Use the `health_check` keyword argument in the `@fal.endpoint()` decorator to designate an endpoint as your health check:

```python theme={null}
import fal
from pydantic import BaseModel

class HealthResponse(BaseModel):
    status: str

class MyApp(fal.App):
    def setup(self):
        self.model = load_model()
        self.connection = connect_to_something()

    @fal.endpoint("/")
    def predict(self, input: Input) -> Output:
        x = self.connection.do_something(input)
        return self.model.run(x)

    @fal.endpoint(
        "/health",
        health_check=fal.HealthCheck(
            start_period_seconds=10,
            timeout_seconds=5,
            failure_threshold=3,
            call_regularly=True,
        ),
    )
    def health(self) -> HealthResponse:
        if not self.connection.is_alive():
            raise RuntimeError("Lost connection to the external service")
        return HealthResponse(status="ok")
```

<Note>
  Only one endpoint can be designated as the health check endpoint per app.
</Note>

## Configuration

| Parameter              | Type | Default | Description                                                                                                                                                |
| ---------------------- | ---- | ------- | ---------------------------------------------------------------------------------------------------------------------------------------------------------- |
| `start_period_seconds` | int  | `30`    | Minimum time the runner has been running before health check failures count. Replaced by `startup_timeout` if that value is higher.                        |
| `timeout_seconds`      | int  | `5`     | Timeout in seconds for the health check request.                                                                                                           |
| `failure_threshold`    | int  | `3`     | Number of consecutive failures before the runner is considered unhealthy and terminated.                                                                   |
| `call_regularly`       | bool | `True`  | If true, fal calls the health check every 15 seconds. If false, health checks only run when manually triggered via the `x-fal-runner-health-check` header. |

## How It Works

By default, fal calls your health check endpoint every 15 seconds. During the `start_period_seconds` window after a runner starts, failures are ignored to give your app time to initialize. After that, if the health check fails or times out for `failure_threshold` consecutive calls, the runner is terminated and replaced. To signal an unhealthy state, raise an exception inside the health check method. Returning a normal response means the runner is healthy.

<Warning>
  The health check endpoint can be called while another request is being processed. Avoid heavy computations or acquiring GPU resources in your health check, as it could interfere with in-flight requests.
</Warning>

## Manual Health Checks

You can trigger a health check from within a regular endpoint by setting the `x-fal-runner-health-check` header on the response. This is useful when your endpoint detects a degraded state and wants the platform to verify runner health immediately.

```python theme={null}
@fal.endpoint("/predict")
def predict(self, input: Input, response: Response) -> Output:
    response.headers["x-fal-runner-health-check"] = "true"
    return self.model.run(input)
```

Manually triggered health checks bypass `failure_threshold` and `start_period_seconds`. If the subsequent health check fails, the runner is terminated immediately.
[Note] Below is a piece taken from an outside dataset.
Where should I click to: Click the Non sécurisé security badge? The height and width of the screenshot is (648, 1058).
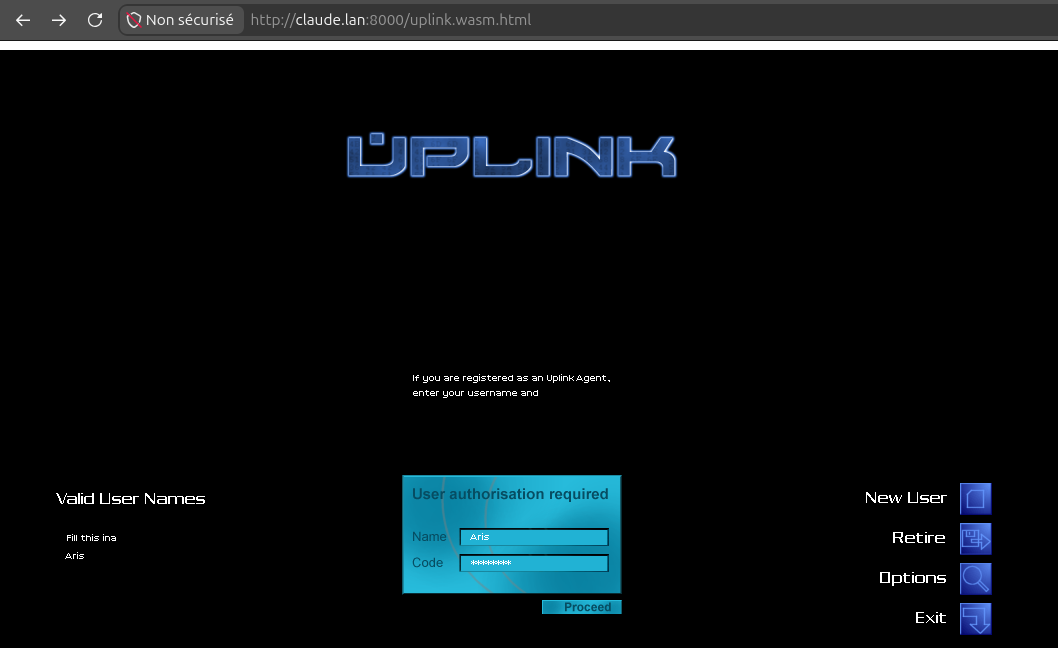click(x=181, y=20)
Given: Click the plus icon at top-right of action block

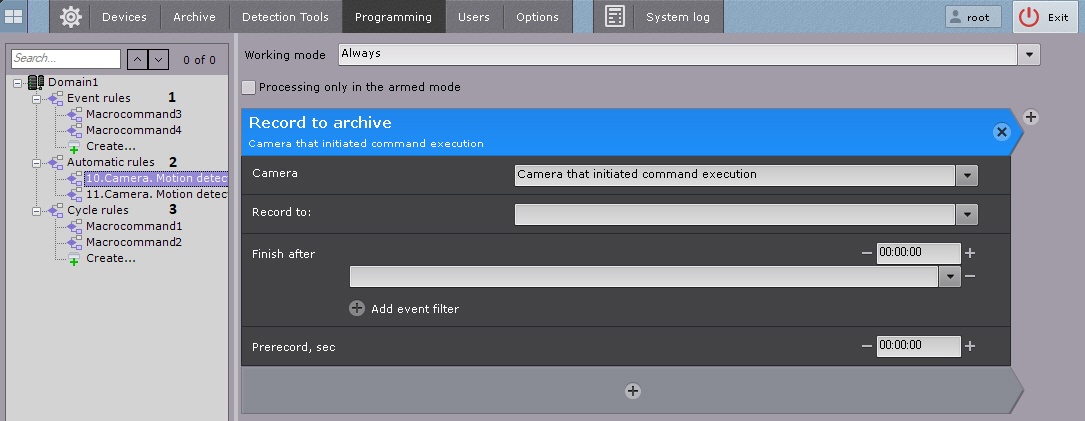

## Writing Good Health Checks

Keep your health check lightweight. It runs concurrently with normal requests, so heavy GPU work could contend with or slow down in-flight inference. For most apps, checking external dependencies (database connections, upstream APIs) is sufficient. If you do need to verify GPU health, keep the operation minimal (e.g., a small tensor allocation) to avoid interfering with active requests.

Only raise exceptions for truly unrecoverable states that require a fresh runner. For transient issues, try to recover within the health check before failing:

```python theme={null}
@fal.endpoint("/health", health_check=fal.HealthCheck(timeout_seconds=10))
def health(self) -> HealthResponse:
    if not self.connection.is_alive():
        try:
            self.connection.reconnect()
        except Exception as e:
            raise RuntimeError(f"Failed to reconnect: {e}")
    return HealthResponse(status="ok")
```

If you are concerned about the performance impact of periodic health checks, set `call_regularly=False` and trigger checks manually from your endpoints when you detect a problem.